At the beginning I remember thinking “I can’t cope with this”, but we do. Life goes on and we do cope. Just allow it to sink in as it is a shock and you will go through a whole range of emotions. Then brush yourself off and plod on and rememebr there’s a solution to most MS problems as Pip says; forgetful-post its, can’t do laces- slip ons… if you’re tired though you must rest or tomorrow will be worse.

And don’t worry about the pjs- I came to work one day wearing my dressing gown as a coat. Oh and in my house if you don’t know the words for something (cuz my brain’s gooey) it’s called a doofer! Other half quickly caught on.

Most of all know that everyone on this site is here for you and always willing to listen and offer support xxx

Hi Apple Ipad

I’ve been in limboland for the last 7 months so I understand the difficulties with waiting.

Everyone has there own individual way to cope. I found this forum and trying to help myself every which way I could kept me focused and in control.

I’ve tried to dance and do yoga to reduce the pain from spasticity. I’ve tried also not to let it take over my life so very few friends know about my situation and I’ve only just told my parents as I didn’t want everyone to be fussing or treating me any different.

I’ve tried to focus on the goals I want to achieve baring in mind I do have to take things a little slower at times; I want to write a book, complete my research and buy a home with my partner and I’m determined not to let MS or whatever it is I’ve got stop me even if it takes that little bit longer. Not to say I don’t have days where I do feel low.

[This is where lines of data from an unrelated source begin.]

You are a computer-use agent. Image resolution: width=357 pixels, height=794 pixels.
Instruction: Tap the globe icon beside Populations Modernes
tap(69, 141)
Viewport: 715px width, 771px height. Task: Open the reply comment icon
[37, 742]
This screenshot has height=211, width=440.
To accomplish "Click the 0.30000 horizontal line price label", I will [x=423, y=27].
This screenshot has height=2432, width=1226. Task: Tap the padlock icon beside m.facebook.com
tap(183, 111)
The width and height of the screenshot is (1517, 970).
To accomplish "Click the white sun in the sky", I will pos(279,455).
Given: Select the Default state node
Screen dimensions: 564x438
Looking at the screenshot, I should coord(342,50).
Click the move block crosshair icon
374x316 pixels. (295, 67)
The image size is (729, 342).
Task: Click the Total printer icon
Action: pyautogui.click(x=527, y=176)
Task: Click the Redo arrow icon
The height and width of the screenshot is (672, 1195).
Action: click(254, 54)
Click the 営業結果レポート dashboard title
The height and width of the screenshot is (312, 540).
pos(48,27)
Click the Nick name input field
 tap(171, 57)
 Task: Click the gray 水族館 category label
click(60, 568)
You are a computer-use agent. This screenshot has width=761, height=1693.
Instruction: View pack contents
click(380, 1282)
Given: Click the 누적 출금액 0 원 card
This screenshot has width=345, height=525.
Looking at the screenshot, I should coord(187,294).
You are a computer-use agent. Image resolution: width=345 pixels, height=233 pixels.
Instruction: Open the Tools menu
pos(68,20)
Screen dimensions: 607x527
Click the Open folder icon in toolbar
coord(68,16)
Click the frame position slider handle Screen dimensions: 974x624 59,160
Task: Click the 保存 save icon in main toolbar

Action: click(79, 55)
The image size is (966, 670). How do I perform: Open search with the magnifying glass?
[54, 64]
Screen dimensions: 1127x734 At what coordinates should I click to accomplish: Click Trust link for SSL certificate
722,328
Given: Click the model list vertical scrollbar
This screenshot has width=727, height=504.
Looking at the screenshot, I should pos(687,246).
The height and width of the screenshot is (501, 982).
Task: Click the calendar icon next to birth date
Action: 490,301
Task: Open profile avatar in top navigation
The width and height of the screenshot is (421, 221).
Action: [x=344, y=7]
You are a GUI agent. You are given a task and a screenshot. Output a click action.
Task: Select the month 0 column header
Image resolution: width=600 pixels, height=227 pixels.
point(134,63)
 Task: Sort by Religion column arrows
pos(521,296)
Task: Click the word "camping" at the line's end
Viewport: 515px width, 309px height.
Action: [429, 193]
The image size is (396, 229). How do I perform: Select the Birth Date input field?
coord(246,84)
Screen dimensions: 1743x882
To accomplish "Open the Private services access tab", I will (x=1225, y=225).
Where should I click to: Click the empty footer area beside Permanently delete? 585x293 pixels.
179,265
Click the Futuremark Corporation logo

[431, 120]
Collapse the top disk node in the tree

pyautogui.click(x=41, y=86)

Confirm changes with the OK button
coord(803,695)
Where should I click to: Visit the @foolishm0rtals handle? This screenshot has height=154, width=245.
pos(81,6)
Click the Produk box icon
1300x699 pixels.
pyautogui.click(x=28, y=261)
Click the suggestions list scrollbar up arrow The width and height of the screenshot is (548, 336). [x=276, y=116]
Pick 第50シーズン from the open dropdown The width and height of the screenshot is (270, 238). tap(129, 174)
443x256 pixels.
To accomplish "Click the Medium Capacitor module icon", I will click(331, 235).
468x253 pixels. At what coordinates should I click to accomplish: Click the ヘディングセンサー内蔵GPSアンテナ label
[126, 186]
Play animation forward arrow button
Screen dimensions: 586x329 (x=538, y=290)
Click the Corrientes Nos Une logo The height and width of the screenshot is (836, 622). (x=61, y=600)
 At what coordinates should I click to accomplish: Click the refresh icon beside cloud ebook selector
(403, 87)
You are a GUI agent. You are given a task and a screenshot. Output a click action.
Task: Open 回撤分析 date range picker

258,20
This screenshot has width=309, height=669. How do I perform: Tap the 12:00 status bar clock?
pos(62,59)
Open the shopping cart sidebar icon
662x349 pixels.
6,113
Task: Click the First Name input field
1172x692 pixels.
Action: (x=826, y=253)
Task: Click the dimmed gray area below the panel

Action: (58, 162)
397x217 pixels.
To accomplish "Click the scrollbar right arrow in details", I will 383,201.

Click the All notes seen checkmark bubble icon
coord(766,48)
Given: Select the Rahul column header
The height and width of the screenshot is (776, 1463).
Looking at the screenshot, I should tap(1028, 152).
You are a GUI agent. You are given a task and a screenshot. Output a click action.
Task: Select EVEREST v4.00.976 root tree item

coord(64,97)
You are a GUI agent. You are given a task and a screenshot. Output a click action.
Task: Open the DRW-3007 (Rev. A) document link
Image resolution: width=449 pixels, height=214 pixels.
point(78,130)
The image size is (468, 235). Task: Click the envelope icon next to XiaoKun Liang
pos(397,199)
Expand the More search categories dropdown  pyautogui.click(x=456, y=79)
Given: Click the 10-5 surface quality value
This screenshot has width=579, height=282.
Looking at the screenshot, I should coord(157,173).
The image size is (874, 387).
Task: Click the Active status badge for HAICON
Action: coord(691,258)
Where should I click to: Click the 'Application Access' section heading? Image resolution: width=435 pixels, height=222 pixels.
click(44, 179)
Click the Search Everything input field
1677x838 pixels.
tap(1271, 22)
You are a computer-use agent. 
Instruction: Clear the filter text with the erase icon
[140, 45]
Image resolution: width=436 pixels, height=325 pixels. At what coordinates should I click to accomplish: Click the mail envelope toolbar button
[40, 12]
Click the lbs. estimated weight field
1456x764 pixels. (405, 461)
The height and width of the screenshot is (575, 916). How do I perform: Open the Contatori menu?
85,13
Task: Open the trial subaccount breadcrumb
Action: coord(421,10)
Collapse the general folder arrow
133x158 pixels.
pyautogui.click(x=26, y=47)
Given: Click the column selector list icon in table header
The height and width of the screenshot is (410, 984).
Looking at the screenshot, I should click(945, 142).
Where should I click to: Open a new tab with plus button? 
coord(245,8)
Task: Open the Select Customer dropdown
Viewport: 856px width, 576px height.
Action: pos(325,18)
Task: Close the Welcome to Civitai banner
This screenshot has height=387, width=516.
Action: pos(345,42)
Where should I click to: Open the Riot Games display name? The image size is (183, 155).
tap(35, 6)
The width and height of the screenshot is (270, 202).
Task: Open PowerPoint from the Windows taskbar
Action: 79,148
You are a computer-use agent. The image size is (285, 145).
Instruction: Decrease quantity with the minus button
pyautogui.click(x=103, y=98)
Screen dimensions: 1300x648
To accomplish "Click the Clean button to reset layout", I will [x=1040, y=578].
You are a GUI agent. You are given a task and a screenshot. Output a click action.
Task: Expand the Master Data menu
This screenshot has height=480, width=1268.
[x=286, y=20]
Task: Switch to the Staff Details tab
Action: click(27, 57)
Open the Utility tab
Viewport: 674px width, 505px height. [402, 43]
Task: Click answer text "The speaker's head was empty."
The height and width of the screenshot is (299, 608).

Find what works for you and obviously any questions or support you need we’re all here.

Good luck



Had a really bad night, woke several times to go to the loo. But worse thing was my legs! I have had some slight twitching in bed before, but this was my legged king several inches off the bed! Is this normal! Had numbness in my arm and hand/fingers and am always tripping over nothing, but does this mean it’s moving to my legs? Sciatica pain in my left leg now.

heya…welcome to the site…we all feel for you inlimbiland but we are here to support you as well. it’s good you’ve had your ees checked…I have recently had ON as well although brain MRI didn’t show any ms lesions, there was a lesion on my optic nerve. I am still getti g over my on which was in left eye but my right eye has always had a squint, since start of on left eye went lazy and right not after 40 odd yrs…the eye neuros told me is was my brains way of tring to cope with the loss of vision and it may or may not swap back. I have similar symptoms as you re legs and brain fog too and fatigue…so many can identify with you…whether its ms is another thing, I am waiting to see a. be urolgyst too…as sone things are not right with me and cannot all beput down to a road accident I had in 1994 coping with the waiting is not easy but your neuro sounds thorough and you will get the answers you need, in the meantime see your go re leg ppain ask for a neuro physio referral,any help ou can get now will be good. please pop on here anytime and hope we can all help these next few weeks a little easer for ou e, x.


I was also told I have reynaud’s syndrome about 5 years ago, but like the poster above, I never made any connection until I was reading your post. I found out when my daughter was born. It’s somewhat embarassing to admit, but I was diagnosed with reynaud’s syndrome of the nipples (found out because I was nursing my daughter at the time) and also fingertips.

Anyway, I want to say hello and encourage you that although being stuck not knowing is never nice, it’s a positive sign that you have already seen a neurologist. Sometimes it can take AGES (I’m still waiting) to even be seen. You’re now 1 step closer.

One day at a time… Best of luck for everything.

Yesterday I got my eye appointment at the hospital through, it’s in a month, also letter asking me to ring up to see Rheumatoligist again, 3 month review. Neuro wants to see me again in 6 months, guess it could take this long to bring all results together? Being in limbo for another 6 months is not pleasant and know I might not even know for sure then? How do you stop going mad? My brain is already a mess and I can’t think straight. On the up side, had a better nights sleep, took some herbal sleeping tablets called sleep aid.